MENDELSSOHN’S SYMPHONY NO. 3 ★★★★
Sydney Town Hall, April 23
Sydney Symphony Orchestra is playing out its time at the Town Hall with five concerts featuring predominantly home-grown talent. The third was to have featured oboe principal Diana Doherty playing Strauss but, with Doherty indisposed, the powers that be substituted Mendelssohn’s Symphony No. 3 in A minor, Op. 56 (Scottish).
This hasty change turned this program’s sound world into a tightrope walk between classicism and Romanticism, and between emotional generosity and subtle insights.
Umberto Clerici, former principal cellist and now rising star on the conductor’s podium, navigated the Sydney Symphony across this tricky divide.

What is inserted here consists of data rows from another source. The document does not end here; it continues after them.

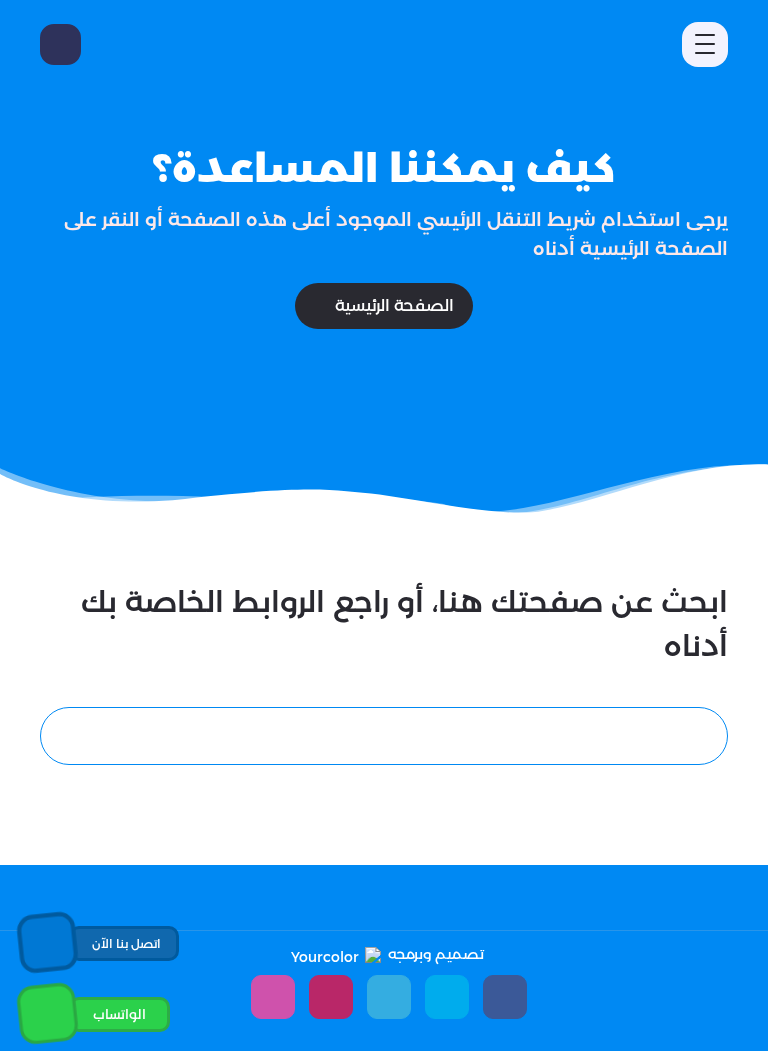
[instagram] (273, 997)
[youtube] (331, 997)
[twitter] (447, 997)
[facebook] (505, 997)
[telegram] (389, 997)
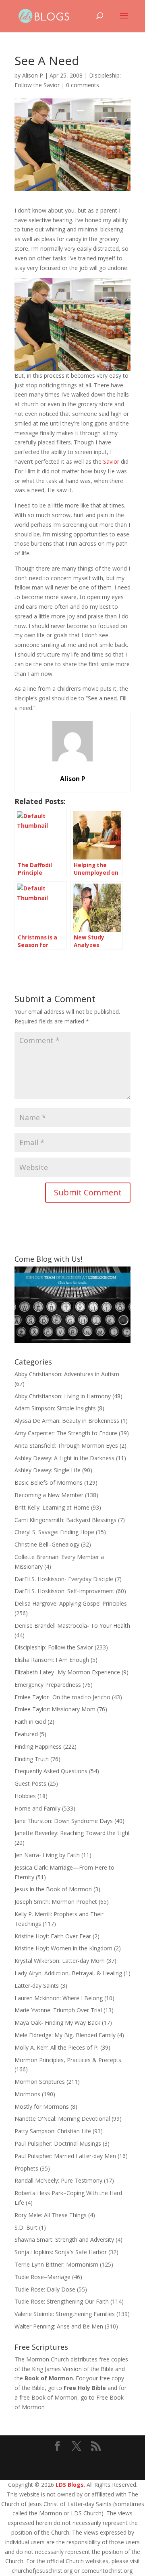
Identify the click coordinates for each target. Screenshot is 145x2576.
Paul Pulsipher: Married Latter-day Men (65, 2156)
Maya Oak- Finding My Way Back (57, 2022)
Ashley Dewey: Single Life (47, 1470)
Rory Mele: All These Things (50, 2215)
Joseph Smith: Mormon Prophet (55, 1901)
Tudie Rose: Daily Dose (44, 2289)
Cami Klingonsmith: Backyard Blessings (65, 1520)
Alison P (32, 75)
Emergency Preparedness (47, 1684)
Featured (26, 1734)
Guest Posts (30, 1783)
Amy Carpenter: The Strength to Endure (65, 1433)
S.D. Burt (25, 2227)
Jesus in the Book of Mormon (53, 1889)
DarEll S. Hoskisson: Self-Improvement (64, 1591)
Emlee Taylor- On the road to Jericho (62, 1697)
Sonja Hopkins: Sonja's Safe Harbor (60, 2252)
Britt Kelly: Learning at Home (51, 1507)
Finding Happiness (38, 1746)
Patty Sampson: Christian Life (52, 2131)
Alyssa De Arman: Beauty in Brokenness (66, 1420)
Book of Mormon (49, 2378)
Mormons (27, 2094)
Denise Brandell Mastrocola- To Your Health (72, 1625)
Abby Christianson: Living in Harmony (62, 1396)
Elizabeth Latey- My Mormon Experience (67, 1672)
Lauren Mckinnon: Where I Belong (58, 1998)
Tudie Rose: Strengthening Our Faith (61, 2301)
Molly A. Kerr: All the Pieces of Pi (56, 2047)
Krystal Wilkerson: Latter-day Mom (59, 1960)
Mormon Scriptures (39, 2081)
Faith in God (30, 1721)
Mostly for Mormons (41, 2106)
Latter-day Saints (36, 1985)
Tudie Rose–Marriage (42, 2277)
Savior (111, 461)
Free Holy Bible (85, 2388)
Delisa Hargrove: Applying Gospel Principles (70, 1603)
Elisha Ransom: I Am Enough (51, 1659)
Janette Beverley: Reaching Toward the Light (72, 1833)
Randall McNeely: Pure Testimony (58, 2180)
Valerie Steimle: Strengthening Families (64, 2314)
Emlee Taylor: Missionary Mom (54, 1709)
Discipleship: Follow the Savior (53, 1647)
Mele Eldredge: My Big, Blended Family (65, 2035)
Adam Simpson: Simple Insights (55, 1408)
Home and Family (37, 1808)
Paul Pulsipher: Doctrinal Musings (57, 2143)
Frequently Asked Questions (50, 1771)
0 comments (82, 85)
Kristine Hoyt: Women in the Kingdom (63, 1948)
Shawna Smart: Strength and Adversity (64, 2239)
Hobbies (25, 1796)
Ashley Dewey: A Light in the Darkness (64, 1458)
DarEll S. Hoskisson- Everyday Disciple (63, 1579)
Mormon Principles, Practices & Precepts (67, 2060)
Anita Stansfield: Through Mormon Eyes (66, 1445)
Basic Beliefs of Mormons (48, 1482)
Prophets (26, 2168)
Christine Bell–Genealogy (46, 1544)
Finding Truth (31, 1759)
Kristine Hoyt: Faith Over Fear (52, 1936)
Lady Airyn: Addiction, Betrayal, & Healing (68, 1973)
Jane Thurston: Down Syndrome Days (63, 1821)
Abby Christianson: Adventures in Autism (66, 1374)
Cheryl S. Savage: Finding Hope (54, 1532)
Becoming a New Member (48, 1495)
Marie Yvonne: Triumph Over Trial (58, 2010)
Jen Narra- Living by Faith (47, 1855)
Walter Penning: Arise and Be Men (58, 2326)
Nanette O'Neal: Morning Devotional (62, 2118)
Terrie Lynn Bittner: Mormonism (56, 2264)
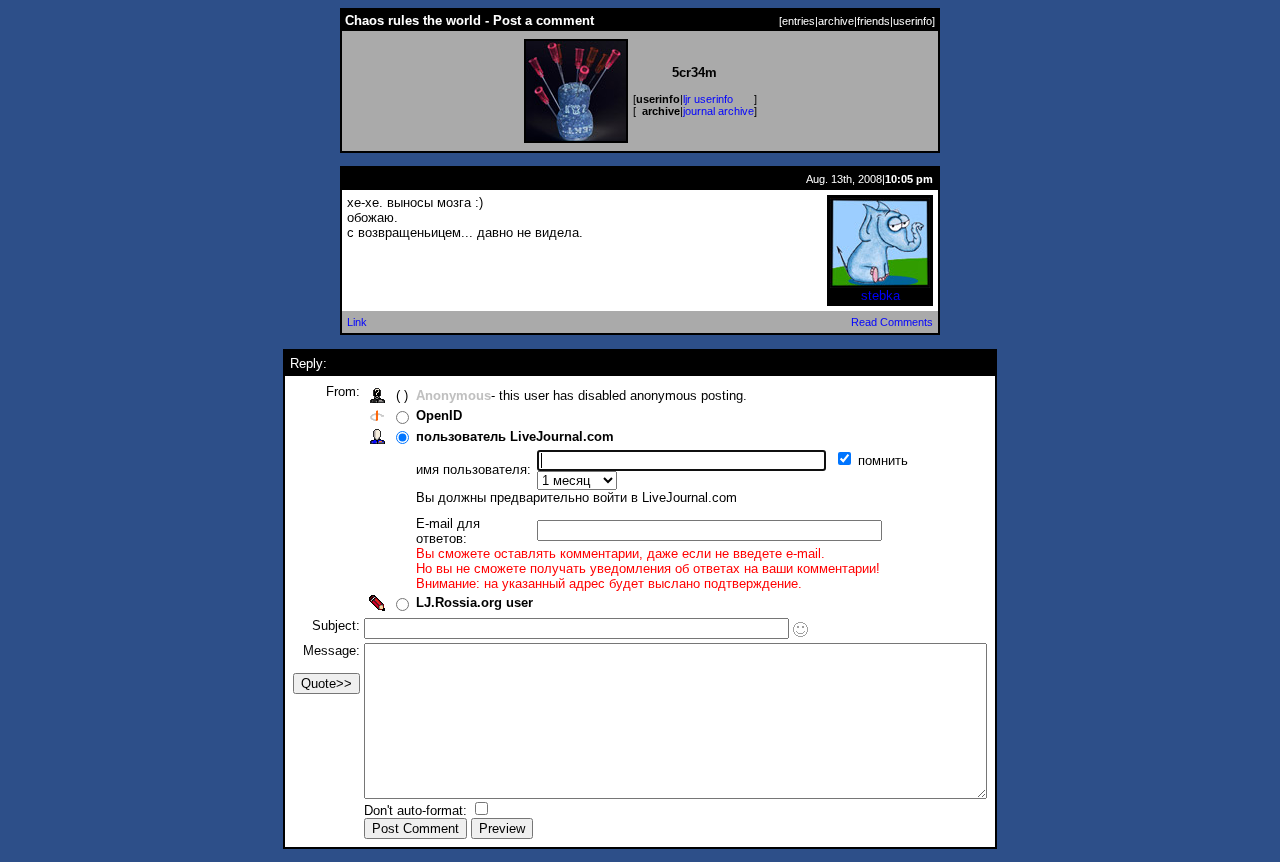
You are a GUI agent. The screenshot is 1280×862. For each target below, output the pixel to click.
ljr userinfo (708, 99)
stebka (880, 295)
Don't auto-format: (417, 810)
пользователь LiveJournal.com (515, 436)
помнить (885, 460)
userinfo (912, 21)
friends (873, 21)
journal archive (718, 111)
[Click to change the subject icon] (800, 629)
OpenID (439, 415)
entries (798, 21)
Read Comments (892, 322)
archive (836, 21)
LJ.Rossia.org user (474, 602)
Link (357, 322)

They dispatched the overture to The Marriage of Figaro with fuzzy glee: all the notes were there, right place, right time but, despite reduced numbers and crisp tempi, the generous acoustic of the Town Hall robbed the orchestral sound of the all-important space and contrast.
By comparison, in the overture to Weber’s Der Freischutz, the acoustic only added to the smudged warmth of the opening, preparing the stage for the stately (and immaculately played) horn ensemble and the exuberant, messy joy of the overture’s happy ending.
Playing different works on short notice is all in a day’s work for an orchestra like the Sydney Symphony, but Mendelssohn’s Scottish offers corners to trip up the best.
With Clerici in charge, working closely with concertmaster Andrew Haveron, the symphony unfolded with a tight energy, the first violins giving a translucent tutti solo in the first movement.
Also outstanding was the debut of the second movement theme, played with mellifluous agility by clarinet soloist Francesco Celata, and the understated yearning of the third movement.
After this exacting test, Richard Strauss’ Suite from Der Rosenkavalier was a chance to unleash the full range of the Sydney Symphony.
From the orgasmic opening prelude through to the heart-tangling duet between Haveron and oboe principal Shefali Pryor in Ist ein Traum, to the subversive swing of the final waltz, this was untrammelled pleasure, and a tantalising hint of things to when they return to the Opera House Concert Hall in July.